Она наклоняется и вынимает у меня из бороды луковую шелуху. Скулеж застревает у меня в горле.
— Вот жулик! — бормочет отец Тима. — Ну как тебе понравился лук, Освальд?
Так же, как мое увольнение — так, что блевать охота!
ГЛАВА 7, в которой много болтают
Хвост мой висит, как тряпка, когда я через два дня стою перед дверью Изабель. Я все еще под действием шока, полученного от известия о моем увольнении. До того тошно, что, кажется, так и выл бы, не переставая. Может, хоть Изабель немного утешит меня. Она самый неутомимый специалист по части массажа за ушами из всех, кого я знаю. К тому же у нее всегда хорошее настроение. Если бы я был Тимом, я бы уже давно втрескался в нее по самые уши-локаторы. Но поскольку Тим — та еще тюха-матюха, то, Изабель для него, пожалуй, чересчур шустрая девчонка.
Тим жмет на кнопку звонка.
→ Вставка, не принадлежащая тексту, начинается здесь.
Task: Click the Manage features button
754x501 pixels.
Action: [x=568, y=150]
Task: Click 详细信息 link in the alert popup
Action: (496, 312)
Не успевает Изабель открыть дверь и поприветствовать нас, как сразу же замечает: со мной что-то неладно. Она сверлит меня любопытным взглядом и морщит свой курносый нос. Потом наклоняется, берет меня на руки и спрашивает Тима:
— Что это с Освальдом? Он не заболел?
— Он нет, а вот мать — заболела. И поэтому нам придется отдать Освальда.
— Что?!? Какой же мы тогда Клуб сыщиков — без Освальда?
— А мы и так уже никакой не клуб, — отвечает Тим.